>> BEGIN RECORDS SHOWN

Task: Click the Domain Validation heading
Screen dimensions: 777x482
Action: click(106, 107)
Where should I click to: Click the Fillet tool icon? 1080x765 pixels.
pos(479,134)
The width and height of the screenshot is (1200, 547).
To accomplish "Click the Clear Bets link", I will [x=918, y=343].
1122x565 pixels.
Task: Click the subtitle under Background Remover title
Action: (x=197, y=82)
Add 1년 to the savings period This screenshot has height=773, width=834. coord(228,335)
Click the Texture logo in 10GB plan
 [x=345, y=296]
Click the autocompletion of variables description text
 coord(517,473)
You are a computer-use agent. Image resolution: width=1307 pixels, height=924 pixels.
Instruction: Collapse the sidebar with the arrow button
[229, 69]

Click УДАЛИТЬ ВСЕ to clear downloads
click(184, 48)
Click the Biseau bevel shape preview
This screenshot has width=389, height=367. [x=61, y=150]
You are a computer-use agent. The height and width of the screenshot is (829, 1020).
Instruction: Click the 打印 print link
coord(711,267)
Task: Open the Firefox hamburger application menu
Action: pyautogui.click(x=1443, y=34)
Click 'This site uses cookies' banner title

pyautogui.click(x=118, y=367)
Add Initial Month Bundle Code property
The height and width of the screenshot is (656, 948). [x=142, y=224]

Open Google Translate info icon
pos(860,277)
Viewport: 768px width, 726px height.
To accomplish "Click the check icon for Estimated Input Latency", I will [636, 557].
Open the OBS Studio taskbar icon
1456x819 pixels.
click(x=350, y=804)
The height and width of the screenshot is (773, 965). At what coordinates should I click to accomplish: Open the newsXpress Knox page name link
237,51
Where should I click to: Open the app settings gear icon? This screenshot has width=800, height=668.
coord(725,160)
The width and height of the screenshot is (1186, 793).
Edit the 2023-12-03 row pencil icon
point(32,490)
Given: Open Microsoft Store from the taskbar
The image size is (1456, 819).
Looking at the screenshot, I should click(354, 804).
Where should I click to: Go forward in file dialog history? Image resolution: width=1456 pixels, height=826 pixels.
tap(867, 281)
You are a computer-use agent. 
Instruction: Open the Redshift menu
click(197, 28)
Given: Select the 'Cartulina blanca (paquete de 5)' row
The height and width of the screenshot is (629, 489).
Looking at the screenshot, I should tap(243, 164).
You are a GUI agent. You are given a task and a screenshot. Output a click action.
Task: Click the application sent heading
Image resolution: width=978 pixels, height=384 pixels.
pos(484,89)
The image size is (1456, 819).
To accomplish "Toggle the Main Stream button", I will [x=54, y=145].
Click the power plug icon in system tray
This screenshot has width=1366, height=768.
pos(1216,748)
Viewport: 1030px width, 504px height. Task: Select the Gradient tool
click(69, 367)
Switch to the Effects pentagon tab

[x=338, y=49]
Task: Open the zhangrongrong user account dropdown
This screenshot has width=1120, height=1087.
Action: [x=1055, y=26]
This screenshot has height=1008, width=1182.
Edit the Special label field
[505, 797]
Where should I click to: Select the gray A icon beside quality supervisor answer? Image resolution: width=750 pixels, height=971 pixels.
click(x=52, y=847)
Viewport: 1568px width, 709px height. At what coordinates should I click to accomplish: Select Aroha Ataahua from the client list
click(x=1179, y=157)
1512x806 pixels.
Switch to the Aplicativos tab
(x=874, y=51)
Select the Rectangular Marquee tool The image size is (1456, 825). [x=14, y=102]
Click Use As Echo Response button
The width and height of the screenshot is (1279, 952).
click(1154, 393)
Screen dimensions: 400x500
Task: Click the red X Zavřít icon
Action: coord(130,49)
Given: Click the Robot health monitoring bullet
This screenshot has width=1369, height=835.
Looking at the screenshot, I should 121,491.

>> END RECORDS SHOWN

### WHAT THE TASK ASKS
Extract every line of the data above and reproduce each one unchanged, in its original order.

### ANSWER TO THIS TASK
Task: Click the Domain Validation heading
Screen dimensions: 777x482
Action: click(106, 107)
Where should I click to: Click the Fillet tool icon? 1080x765 pixels.
pos(479,134)
The width and height of the screenshot is (1200, 547).
To accomplish "Click the Clear Bets link", I will [x=918, y=343].
1122x565 pixels.
Task: Click the subtitle under Background Remover title
Action: (x=197, y=82)
Add 1년 to the savings period This screenshot has height=773, width=834. coord(228,335)
Click the Texture logo in 10GB plan
 [x=345, y=296]
Click the autocompletion of variables description text
 coord(517,473)
You are a computer-use agent. Image resolution: width=1307 pixels, height=924 pixels.
Instruction: Collapse the sidebar with the arrow button
[229, 69]

Click УДАЛИТЬ ВСЕ to clear downloads
click(184, 48)
Click the Biseau bevel shape preview
This screenshot has width=389, height=367. [x=61, y=150]
You are a computer-use agent. The height and width of the screenshot is (829, 1020).
Instruction: Click the 打印 print link
coord(711,267)
Task: Open the Firefox hamburger application menu
Action: pyautogui.click(x=1443, y=34)
Click 'This site uses cookies' banner title

pyautogui.click(x=118, y=367)
Add Initial Month Bundle Code property
The height and width of the screenshot is (656, 948). [x=142, y=224]

Open Google Translate info icon
pos(860,277)
Viewport: 768px width, 726px height.
To accomplish "Click the check icon for Estimated Input Latency", I will [636, 557].
Open the OBS Studio taskbar icon
1456x819 pixels.
click(x=350, y=804)
The height and width of the screenshot is (773, 965). At what coordinates should I click to accomplish: Open the newsXpress Knox page name link
237,51
Where should I click to: Open the app settings gear icon? This screenshot has width=800, height=668.
coord(725,160)
The width and height of the screenshot is (1186, 793).
Edit the 2023-12-03 row pencil icon
point(32,490)
Given: Open Microsoft Store from the taskbar
The image size is (1456, 819).
Looking at the screenshot, I should click(354, 804).
Where should I click to: Go forward in file dialog history? Image resolution: width=1456 pixels, height=826 pixels.
tap(867, 281)
You are a computer-use agent. 
Instruction: Open the Redshift menu
click(197, 28)
Given: Select the 'Cartulina blanca (paquete de 5)' row
The height and width of the screenshot is (629, 489).
Looking at the screenshot, I should tap(243, 164).
You are a GUI agent. You are given a task and a screenshot. Output a click action.
Task: Click the application sent heading
Image resolution: width=978 pixels, height=384 pixels.
pos(484,89)
The image size is (1456, 819).
To accomplish "Toggle the Main Stream button", I will [x=54, y=145].
Click the power plug icon in system tray
This screenshot has width=1366, height=768.
pos(1216,748)
Viewport: 1030px width, 504px height. Task: Select the Gradient tool
click(69, 367)
Switch to the Effects pentagon tab

[x=338, y=49]
Task: Open the zhangrongrong user account dropdown
This screenshot has width=1120, height=1087.
Action: [x=1055, y=26]
This screenshot has height=1008, width=1182.
Edit the Special label field
[505, 797]
Where should I click to: Select the gray A icon beside quality supervisor answer? Image resolution: width=750 pixels, height=971 pixels.
click(x=52, y=847)
Viewport: 1568px width, 709px height. At what coordinates should I click to accomplish: Select Aroha Ataahua from the client list
click(x=1179, y=157)
1512x806 pixels.
Switch to the Aplicativos tab
(x=874, y=51)
Select the Rectangular Marquee tool The image size is (1456, 825). [x=14, y=102]
Click Use As Echo Response button
The width and height of the screenshot is (1279, 952).
click(1154, 393)
Screen dimensions: 400x500
Task: Click the red X Zavřít icon
Action: coord(130,49)
Given: Click the Robot health monitoring bullet
This screenshot has width=1369, height=835.
Looking at the screenshot, I should 121,491.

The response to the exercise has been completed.